───── GIVEN INFORMATION ─────

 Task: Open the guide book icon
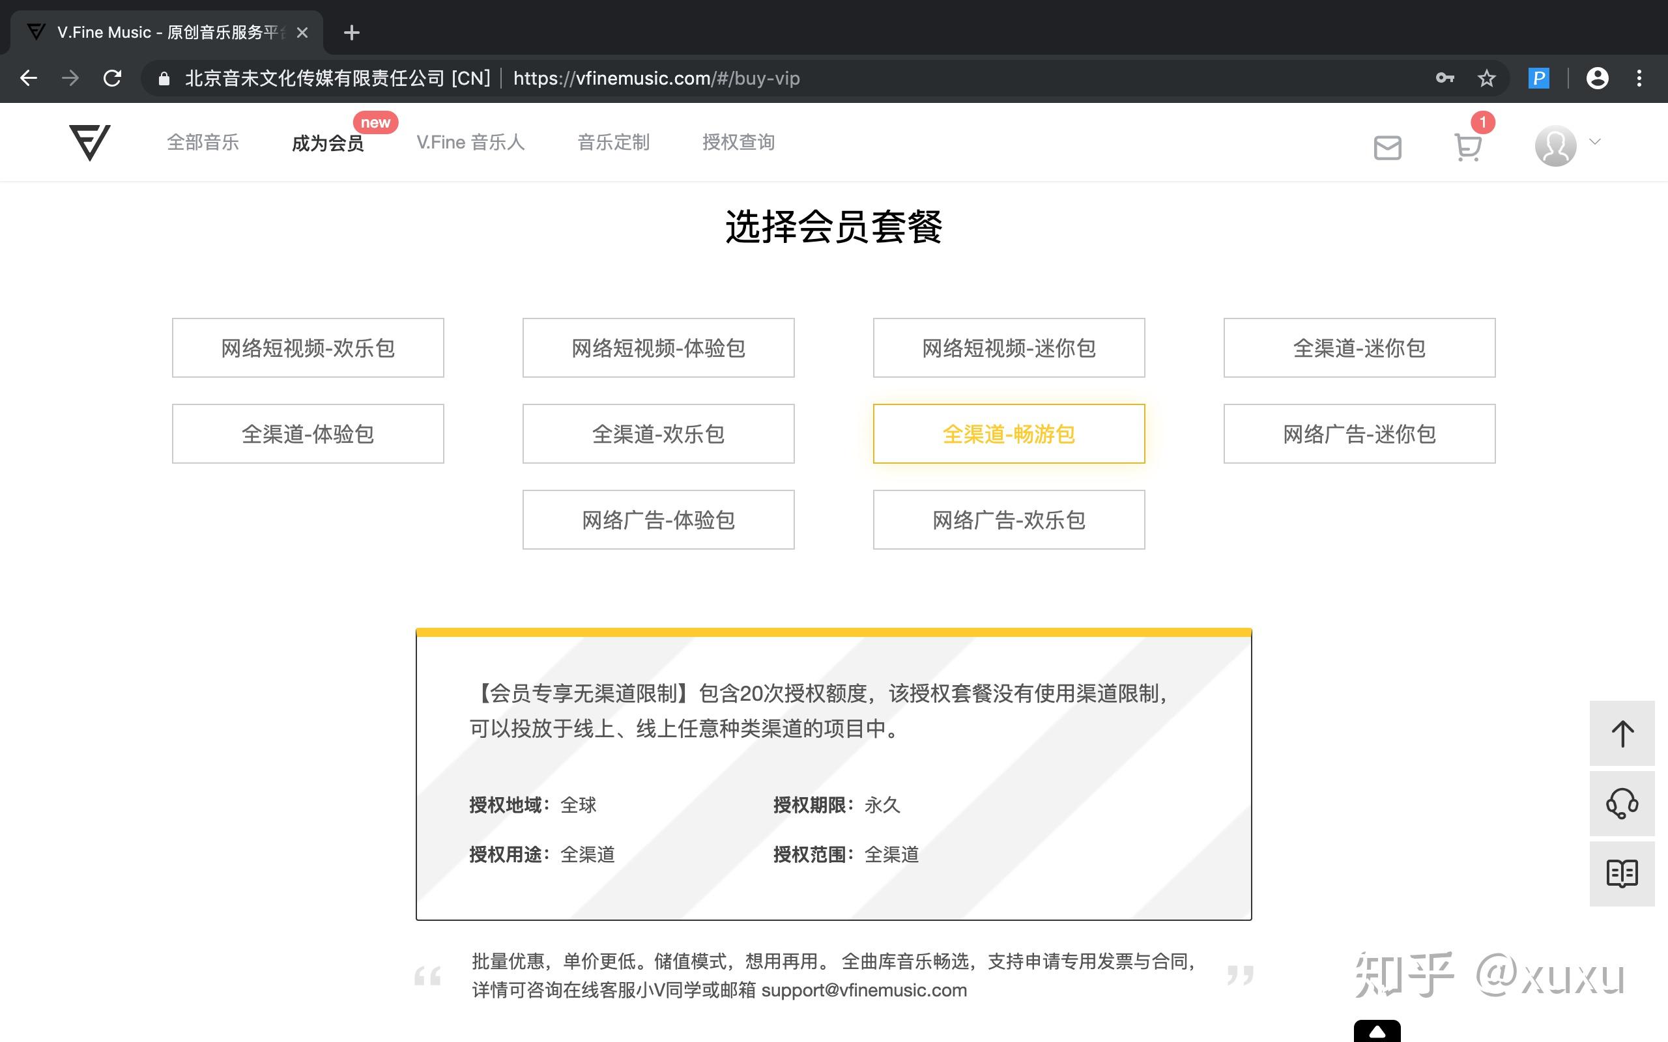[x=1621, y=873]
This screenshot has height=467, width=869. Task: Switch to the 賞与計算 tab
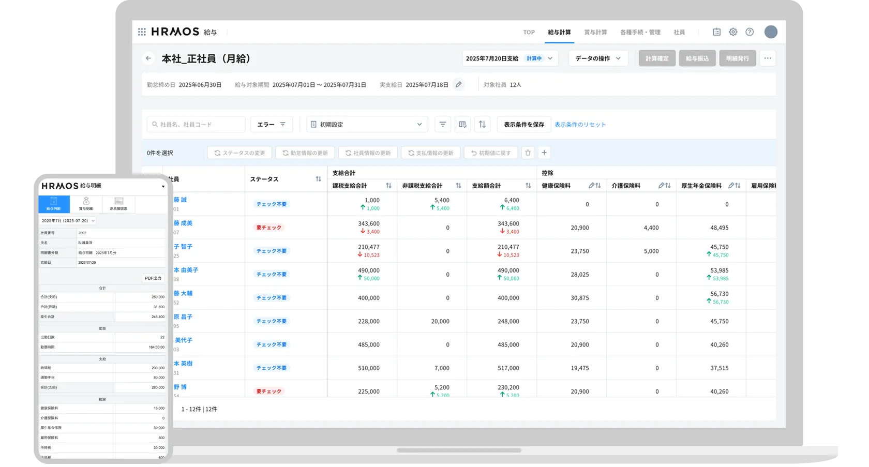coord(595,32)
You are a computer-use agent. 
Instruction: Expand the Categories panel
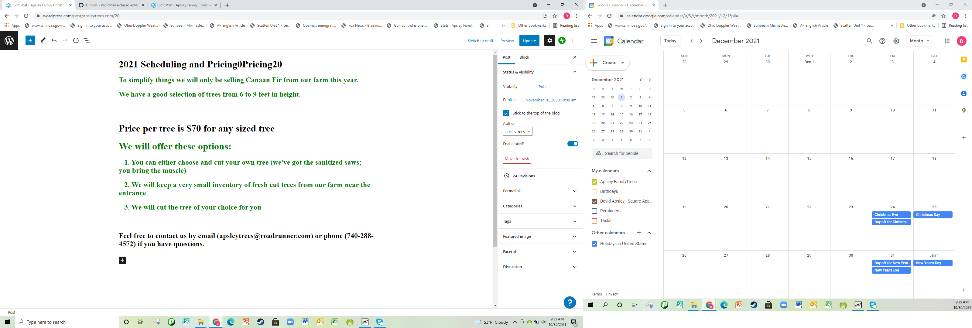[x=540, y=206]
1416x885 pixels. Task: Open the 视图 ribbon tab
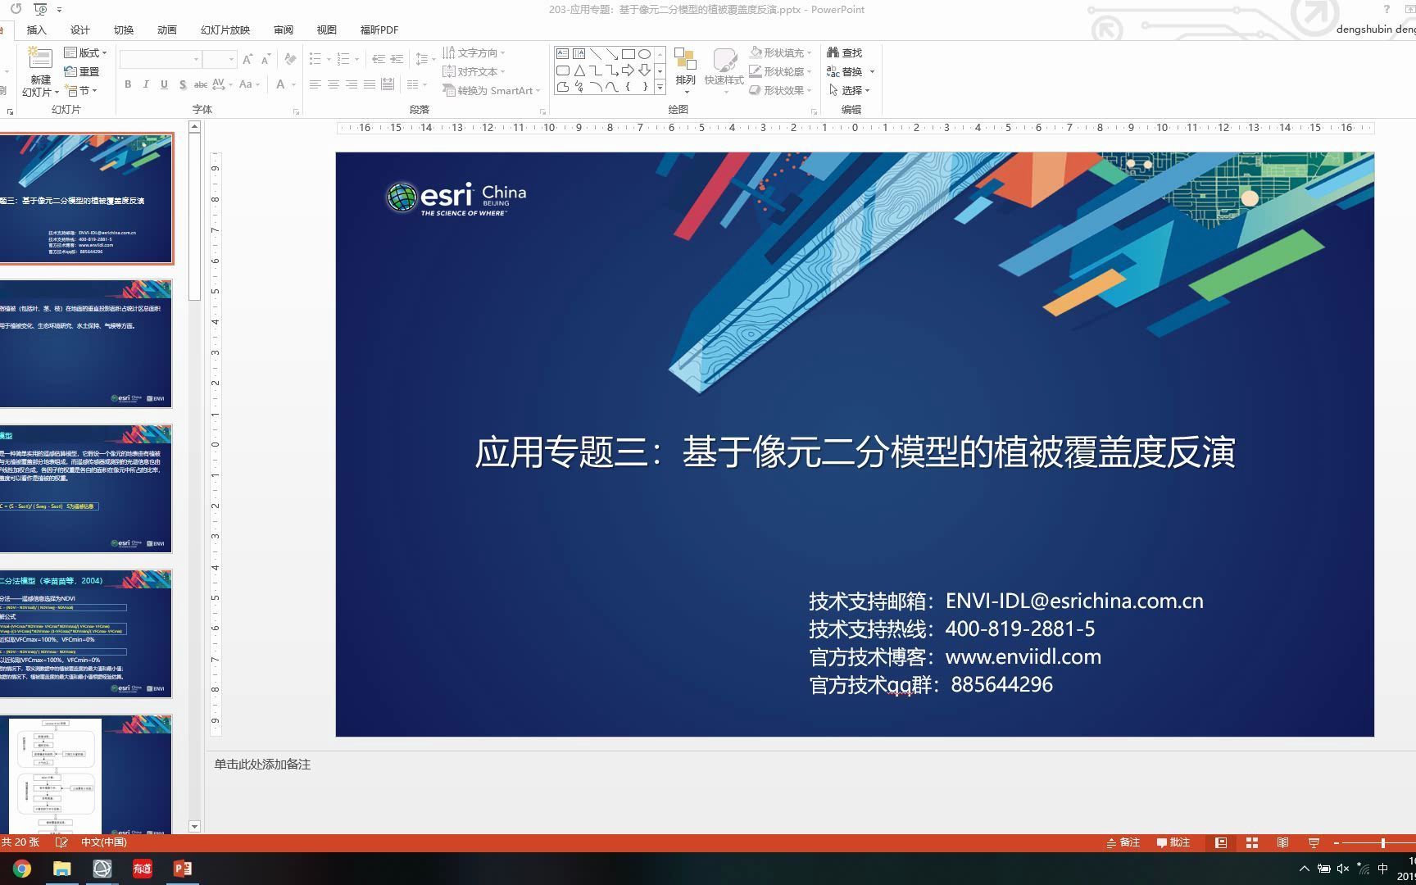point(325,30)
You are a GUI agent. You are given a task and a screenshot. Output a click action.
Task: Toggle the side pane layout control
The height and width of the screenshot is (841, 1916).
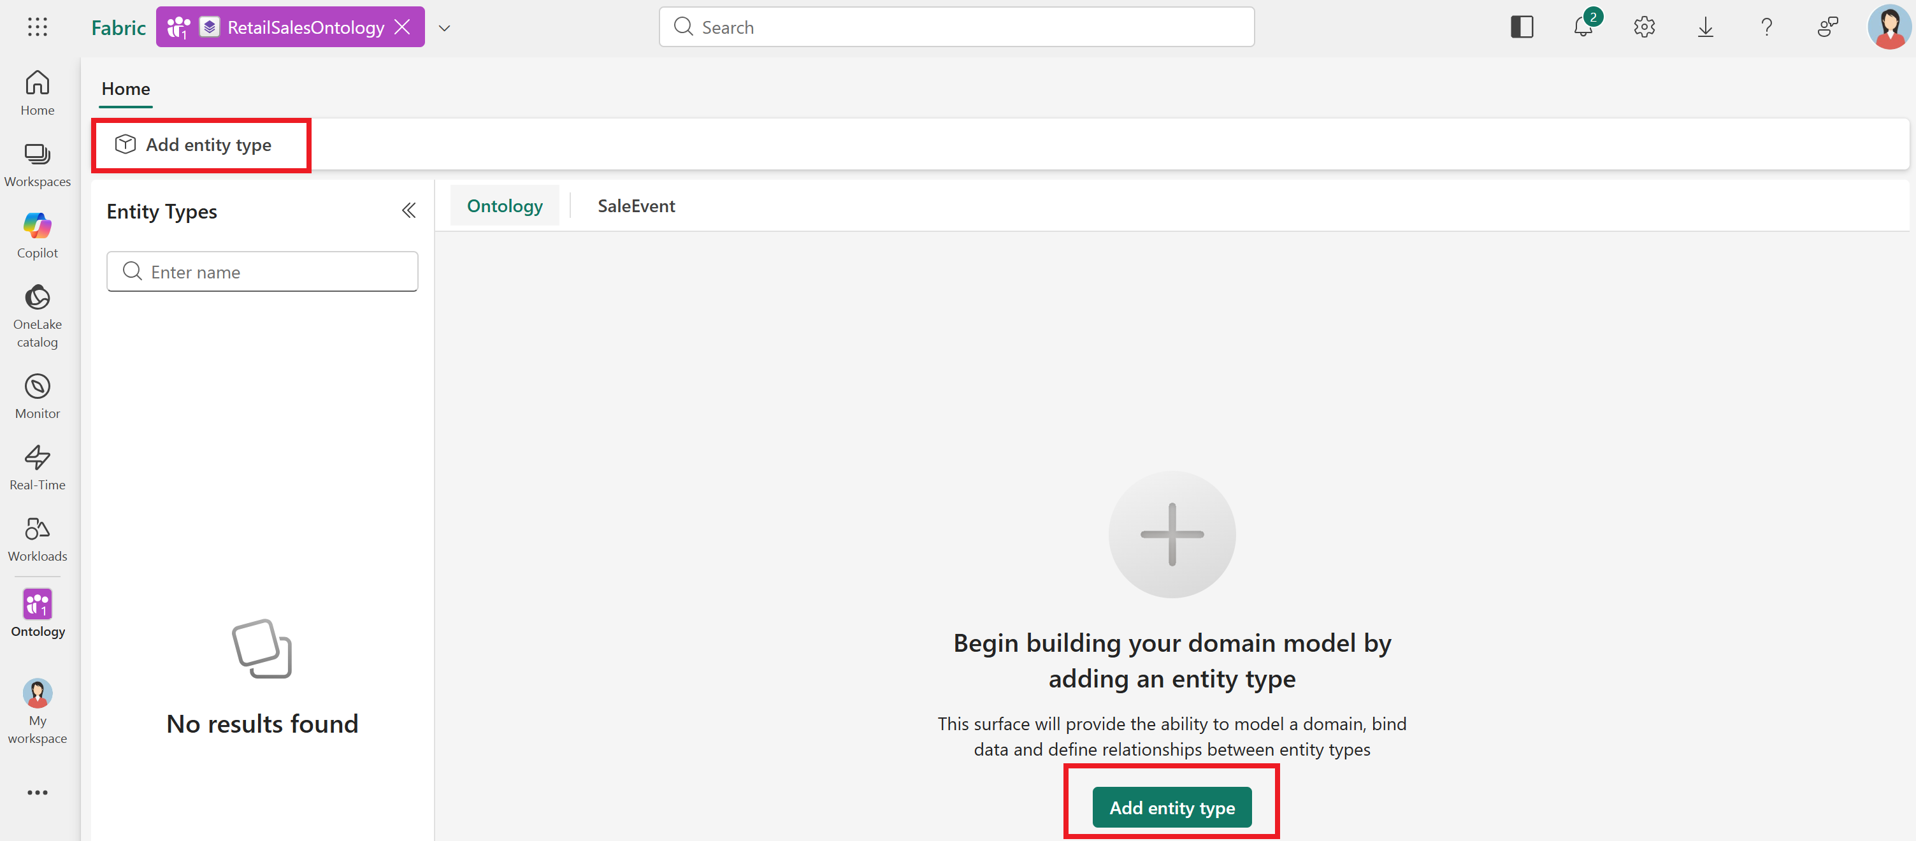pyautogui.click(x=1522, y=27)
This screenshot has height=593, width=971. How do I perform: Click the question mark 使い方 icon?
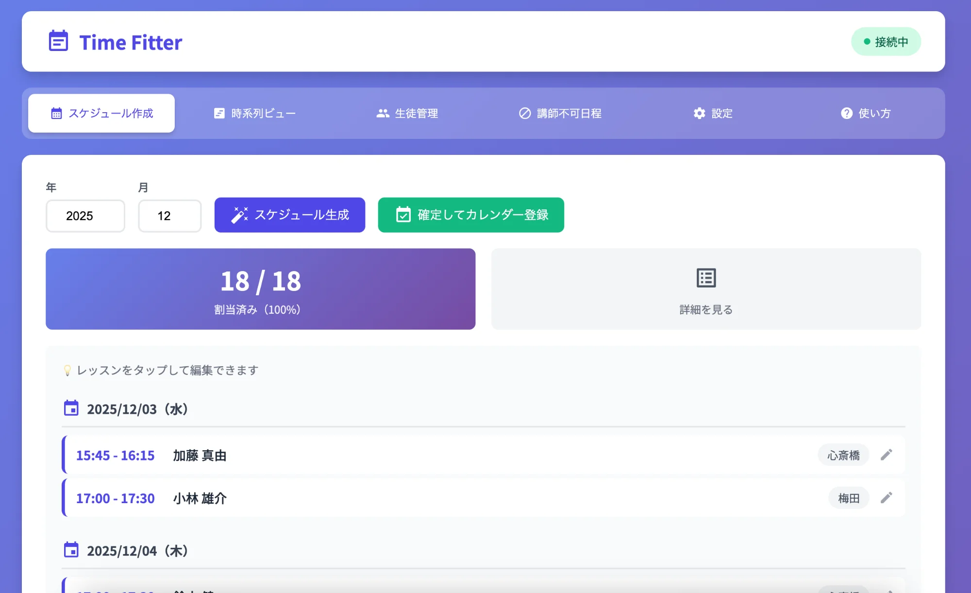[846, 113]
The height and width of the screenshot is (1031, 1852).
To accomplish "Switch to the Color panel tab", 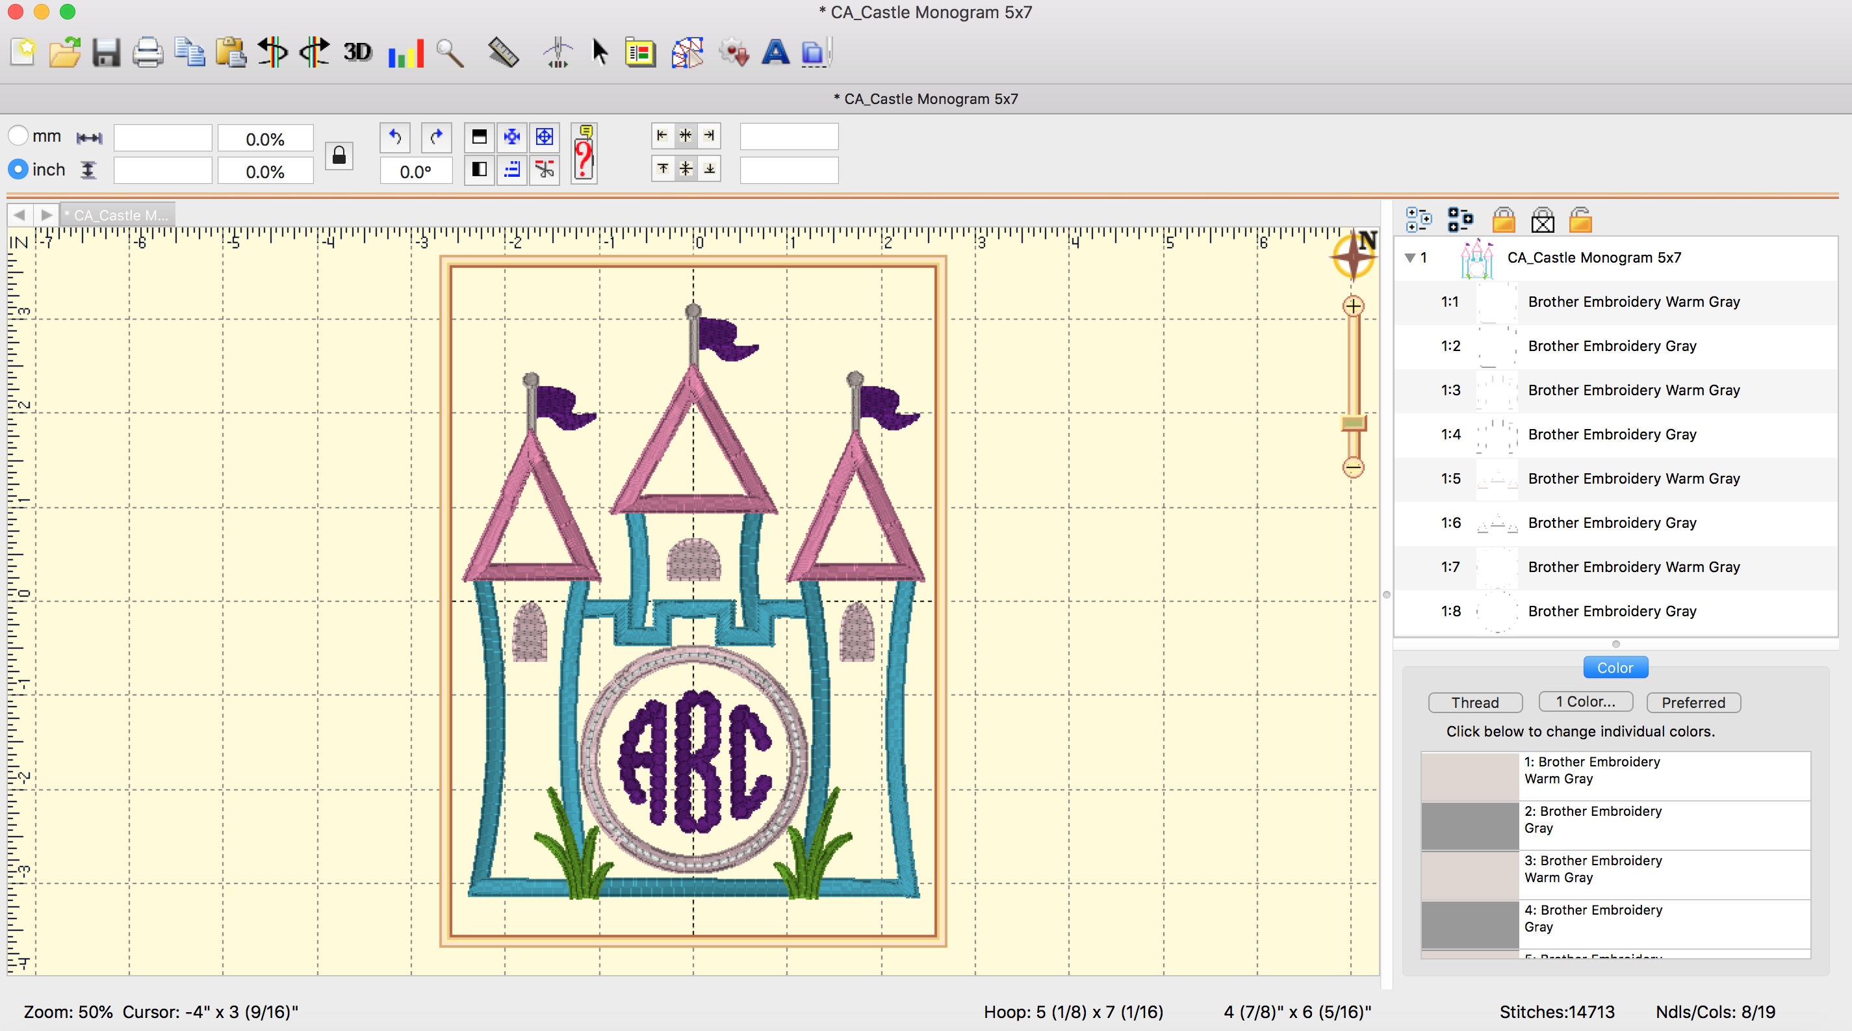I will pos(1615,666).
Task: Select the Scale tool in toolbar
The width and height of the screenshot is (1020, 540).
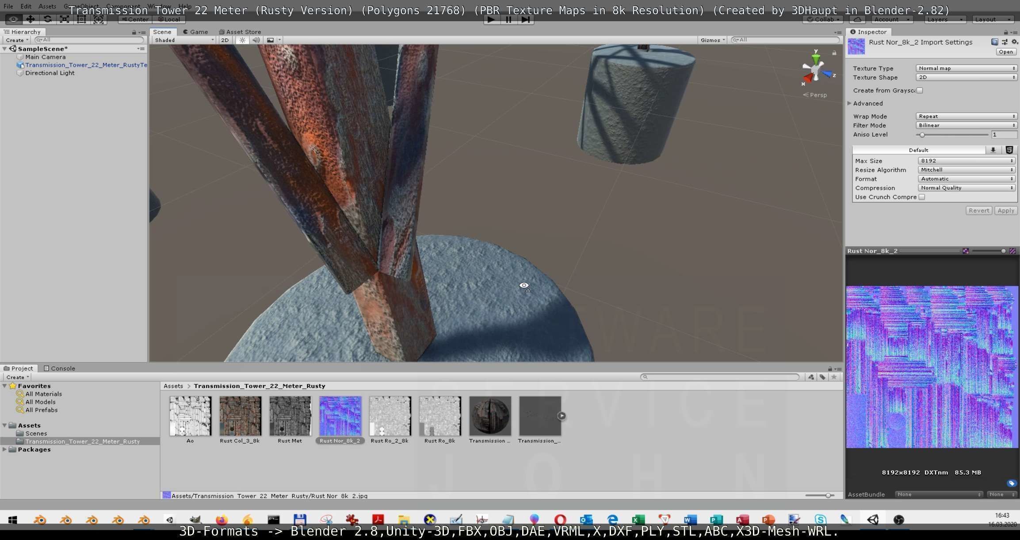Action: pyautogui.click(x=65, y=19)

─────

◆ WHAT NEEDS TO BE DONE:
Find the string "agent" in the data. Report each line it appears in.

◆ SOLUTION TO THE EXERCISE:
You are a computer-use agent. 
You are a GUI agent. You are given a task and a screenshot. Output a click action.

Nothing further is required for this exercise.